BioPharma Services, Inc. Welcomes Abuse Liability Experts, Dr. John Oldenhof, VP of Clinical Pharmacology and Dr. Isabella Szeto, Principal Investigator to the BioPharma Team
BioPharma welcomes Dr. Oldenhof who has 18+ years of Sr. Management experience in Phase I clinical pharmacology, product development, biostatistics, data management and regulatory and scientific affairs. His published work and experience includes the development of novel methodologies, innovative study designs and direct collaboration with the US Food and Drug Administration (FDA) to advance human abuse potential studies and pharmacometrics analyses. Over his tenure in Clinical Pharmacology, Dr. Oldenhof has provided scientific and regulatory guidance to biotech and pharmaceutical sponsors on over 200 clinical pharmacology studies including FIM, SAD/MAD, DDI and TQT studies to support pre-IND, NDA, ANDA and product launches.
Dr. Oldenhof who will lead the units of Scientific Affairs/PK, BioStatistics, CDM and Medical Writing under the new umbrella of Clinical Pharmacology at BioPharma Services, Inc. stated, “I am excited to be joining an agile, Early Phase focused company. I look forward to contributing my skills to the BioPharma team and in turn help our clients to maximize their Early Phase efforts.”
Dr. Szeto comes to BioPharma with 13+ years of Phase I clinical research experience as Principal and Sub-Investigator. Having started her clinical research career under the mentorship of Dr. Ed Sellers, Dr. Szeto has continued on to conduct over 150 clinical studies on various CNS products to evaluate their abuse liability or abuse potential. In addition to her AL/AP expertise, she also has managed a variety of early stage clinical research trials which include FIM, QT, DDI, BA/BE, Food-Effect, Skin Irritation/Sensitization and vaccine trials.
“The addition of these two medical and pharmaceutical experts has further propelled us into the CNS, pain and HAL/HAP sector. Our current research and development initiatives in cannabinoids, opioids and numerous other controlled substances has set up apart as a research leader in this domain,” said Renzo Dicarlo, CEO at BioPharma Services, Inc.

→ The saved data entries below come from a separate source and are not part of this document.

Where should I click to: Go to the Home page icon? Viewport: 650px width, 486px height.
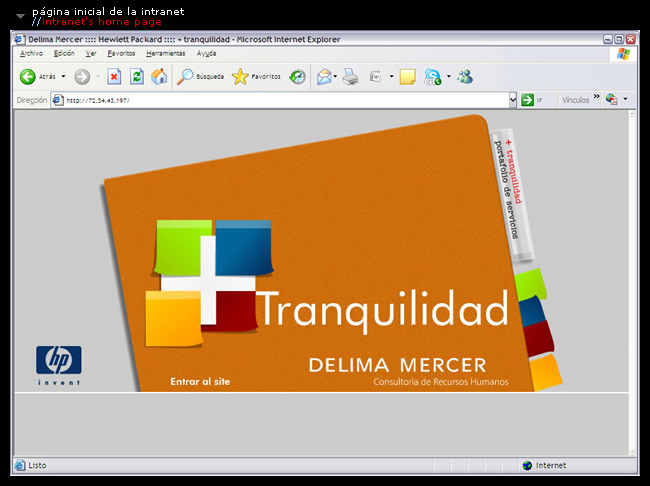pos(158,76)
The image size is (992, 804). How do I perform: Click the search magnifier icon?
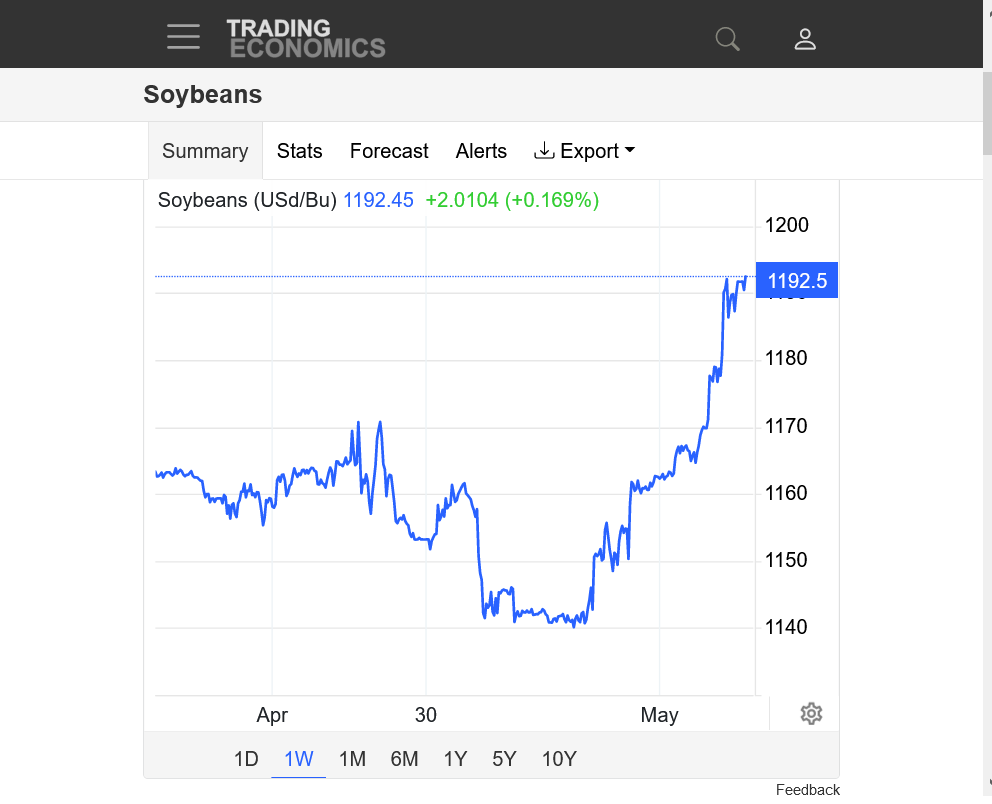727,39
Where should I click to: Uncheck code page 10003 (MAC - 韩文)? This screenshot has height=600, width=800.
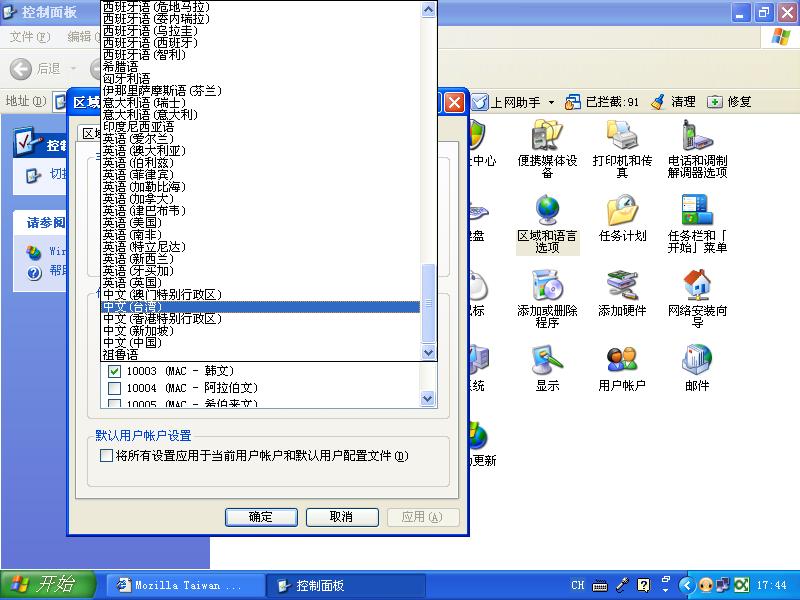[x=114, y=371]
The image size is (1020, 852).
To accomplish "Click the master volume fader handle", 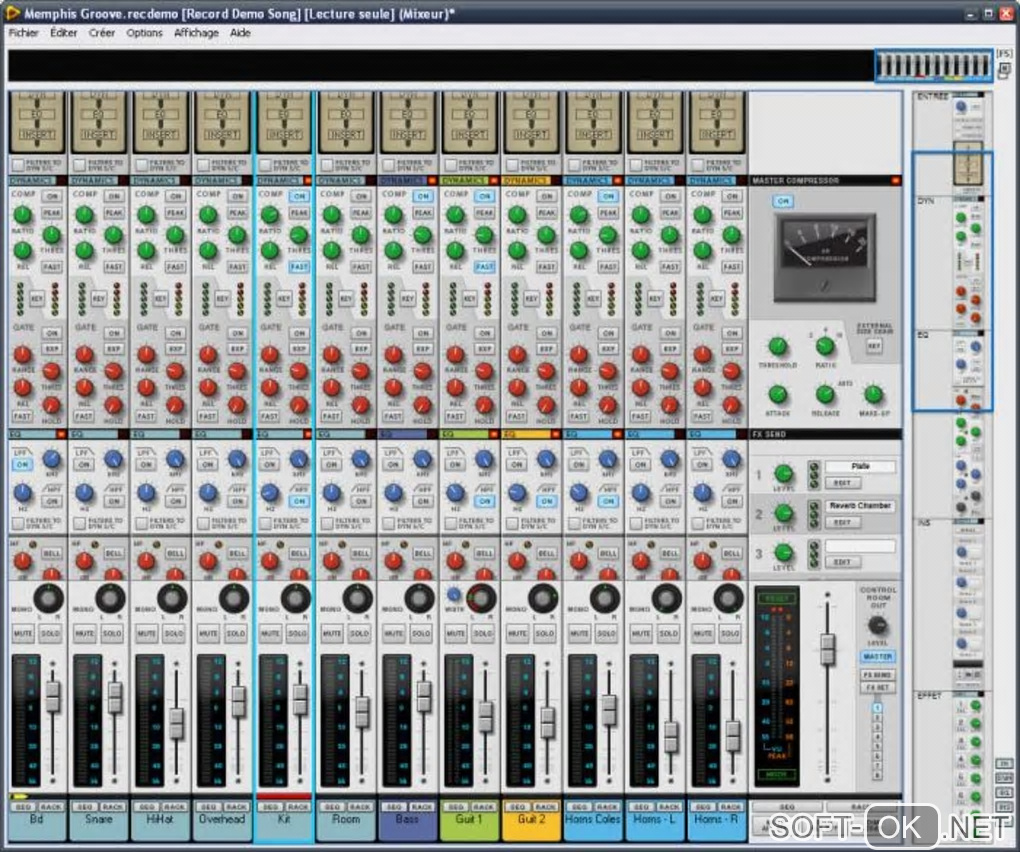I will (x=827, y=649).
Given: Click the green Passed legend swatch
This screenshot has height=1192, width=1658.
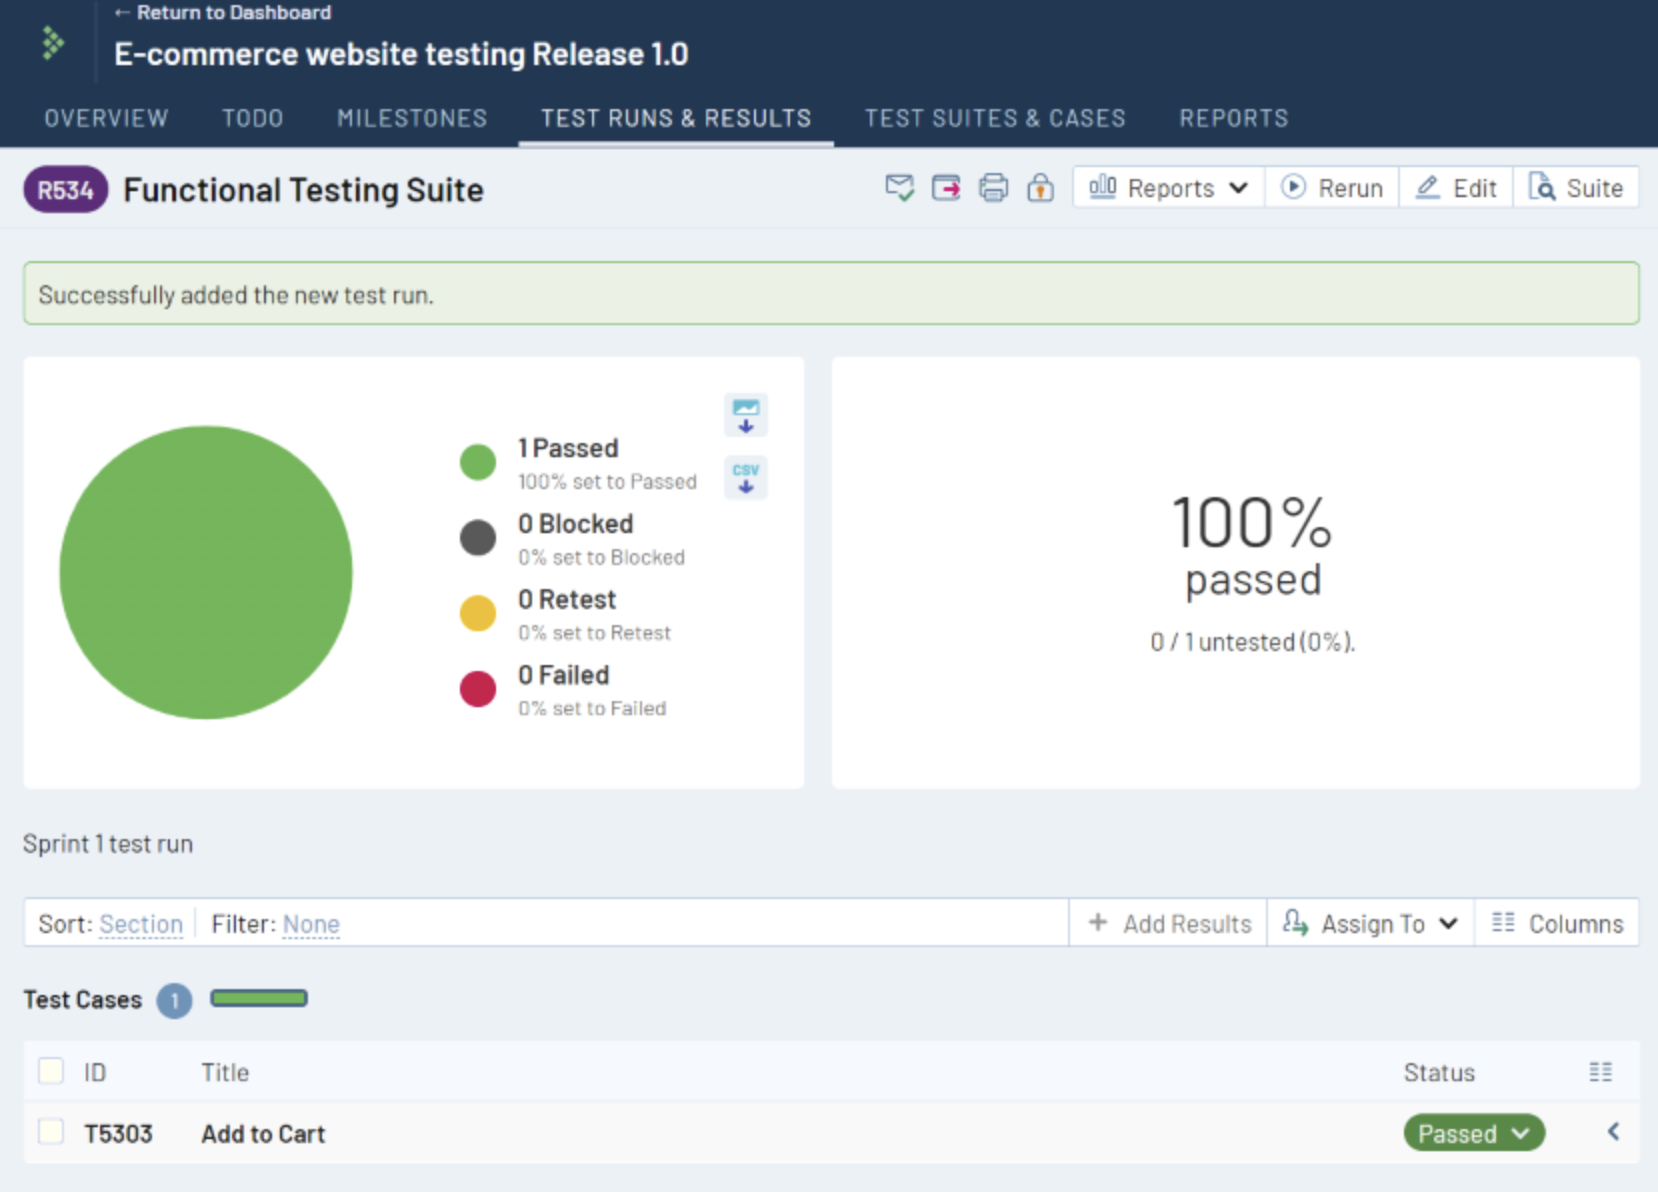Looking at the screenshot, I should [x=478, y=462].
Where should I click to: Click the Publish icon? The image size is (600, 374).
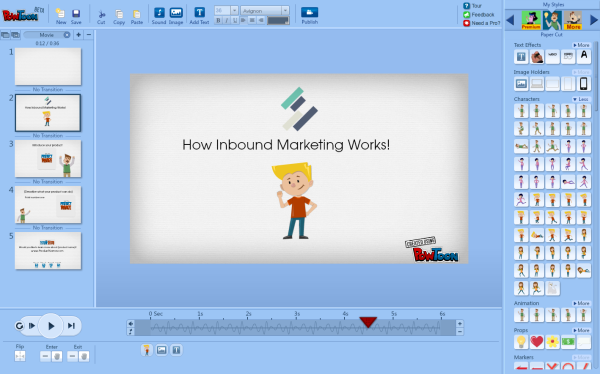(310, 12)
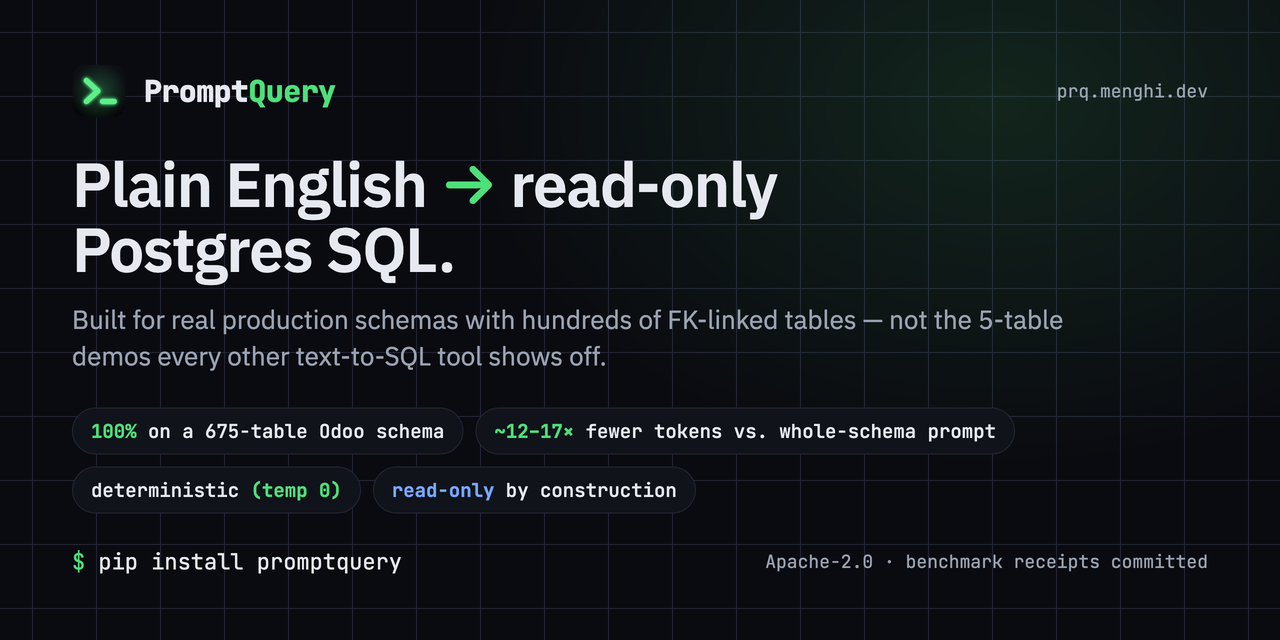Click the green terminal prompt logo icon
Screen dimensions: 1280x640
coord(99,92)
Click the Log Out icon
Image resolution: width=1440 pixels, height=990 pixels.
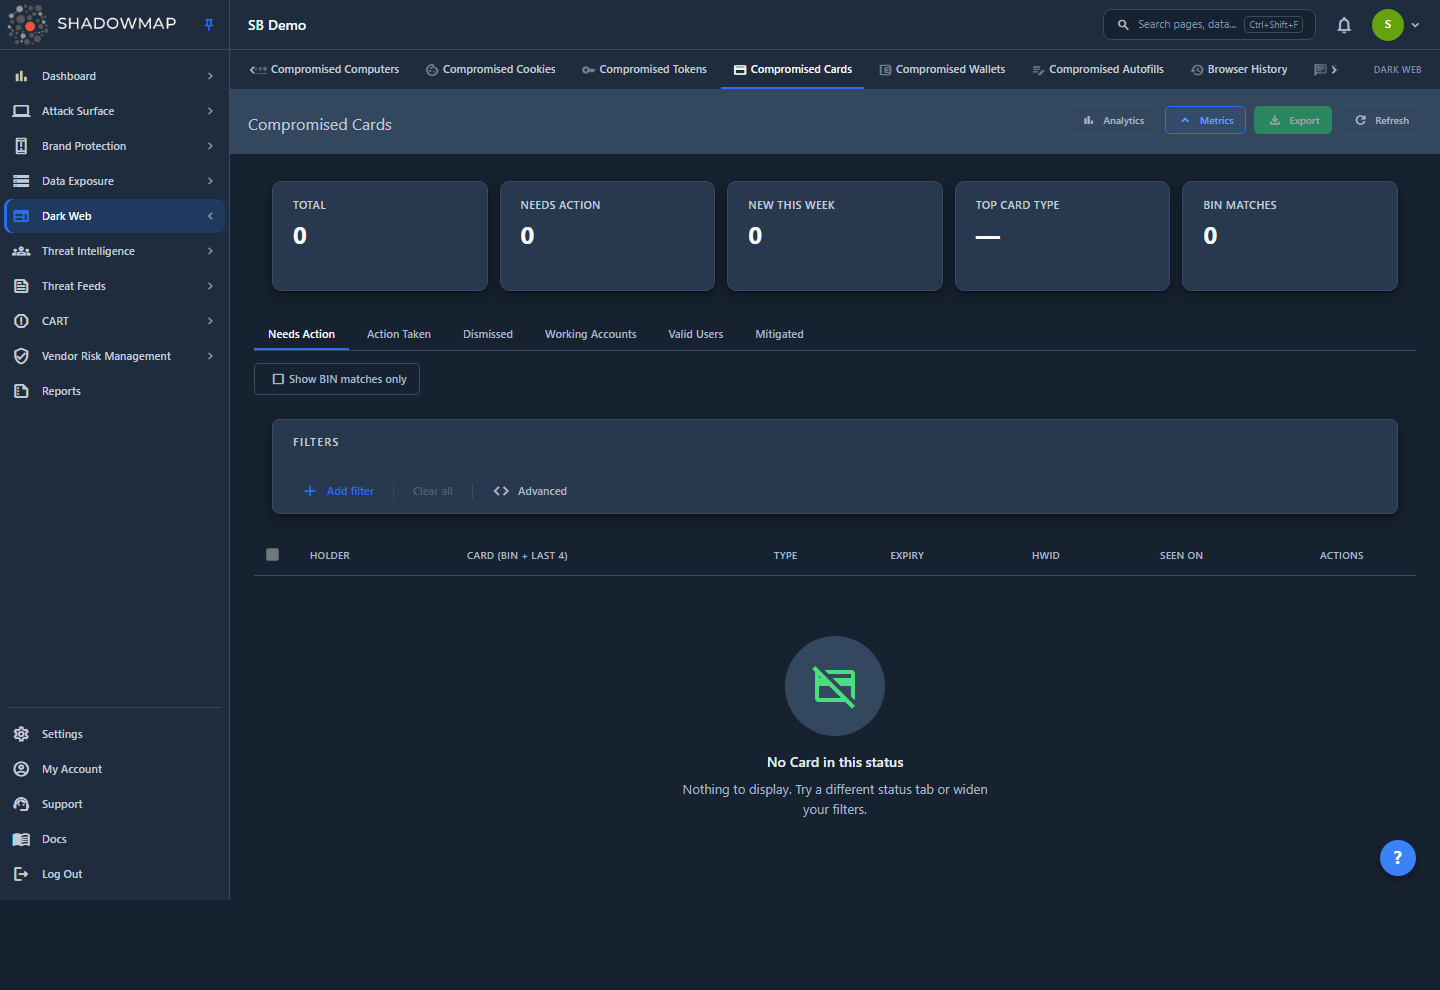21,874
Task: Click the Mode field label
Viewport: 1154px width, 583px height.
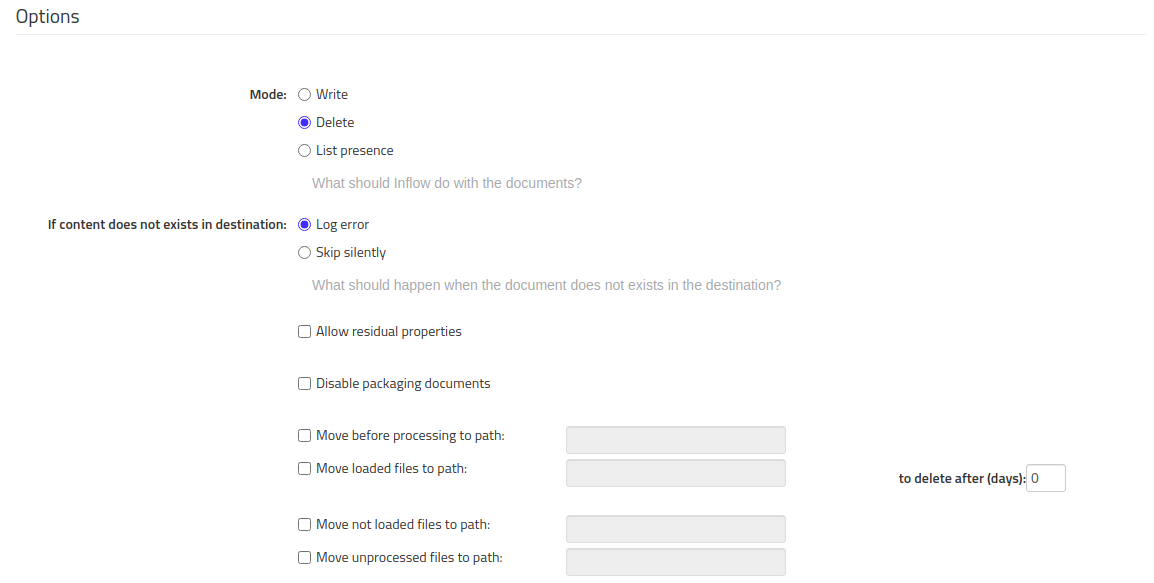Action: point(267,94)
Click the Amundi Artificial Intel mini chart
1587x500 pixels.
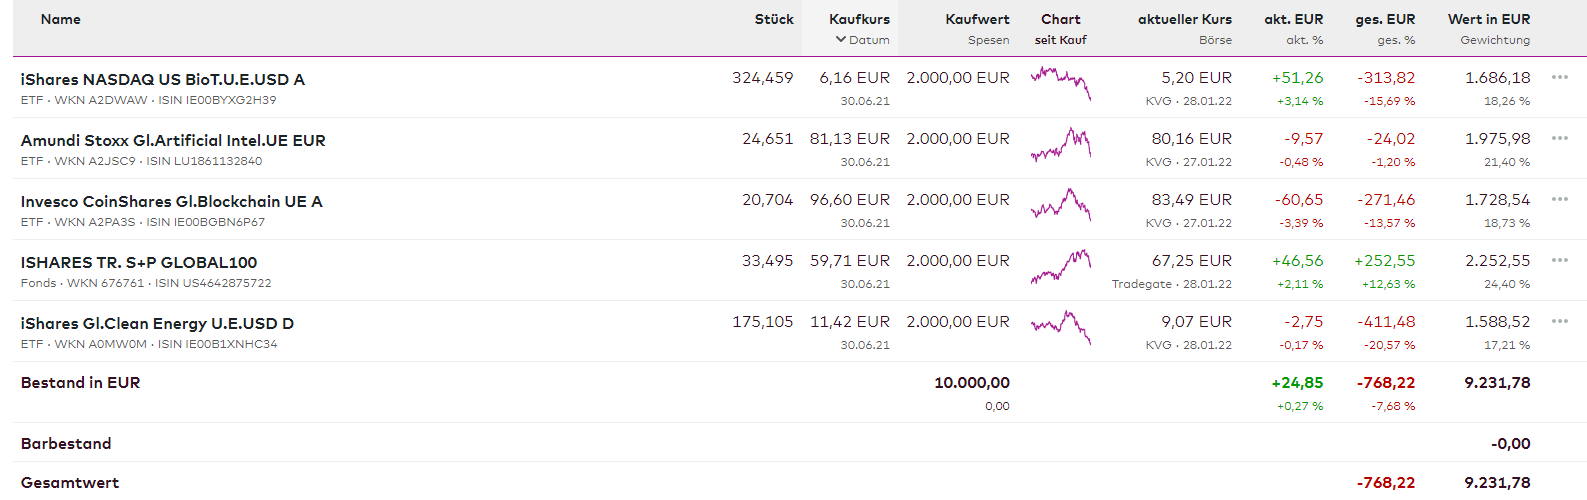pyautogui.click(x=1060, y=144)
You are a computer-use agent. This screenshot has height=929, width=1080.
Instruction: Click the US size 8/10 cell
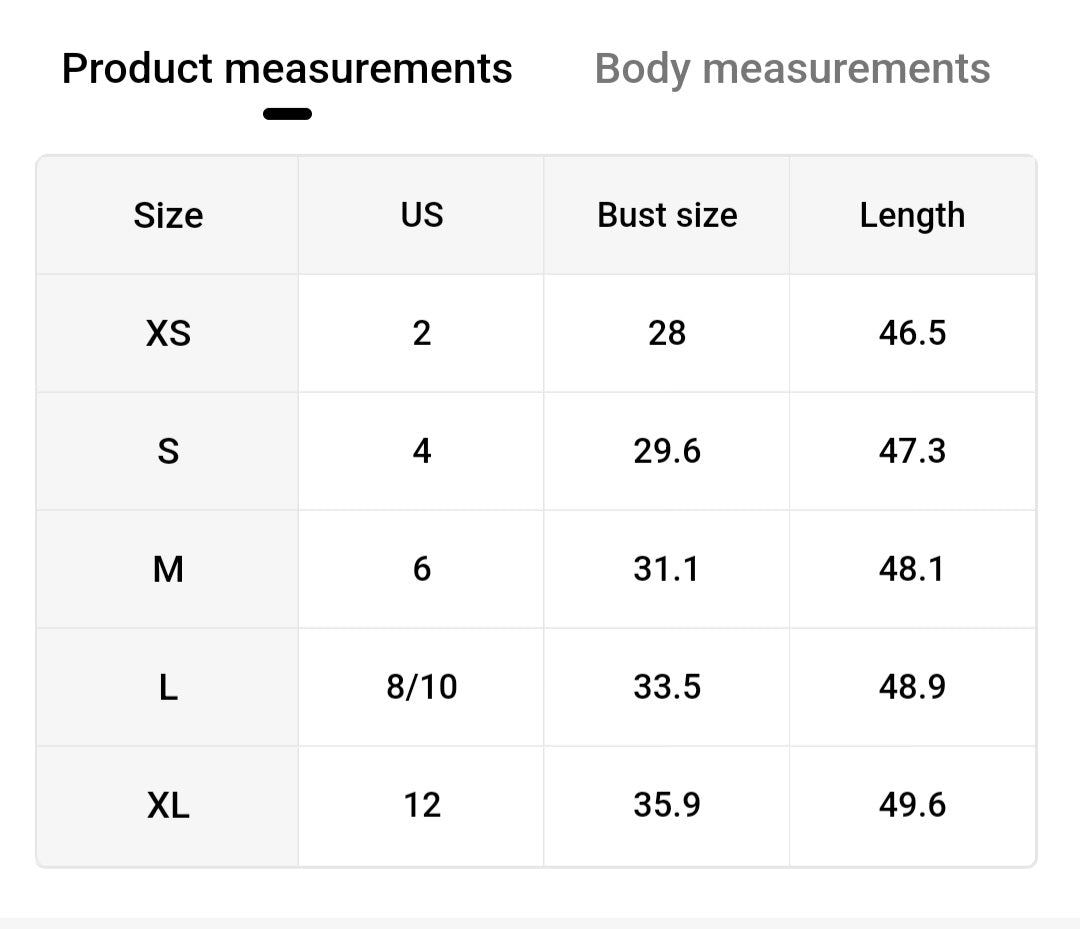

About BioPharma Services Inc.
BioPharma Services Inc. is a fullservice Contract Research Organization (CRO) specializing in the conduct of Phase I/IIa and Bioequivalence clinical trials for international pharmaceutical companies worldwide. BioPharma has clinical facilities both in the USA and Canada with a total capacity of 300 beds with access to healthy volunteers and special populations. Headquartered in Toronto, Canada, BioPharma’s comprehensive services also include Bioanalysis at our GLP Certified Laboratory, Scientific and Regulatory Affairs, Biostatistics and Safety Data Analysis (CDISC), Medical Writing and Data Management.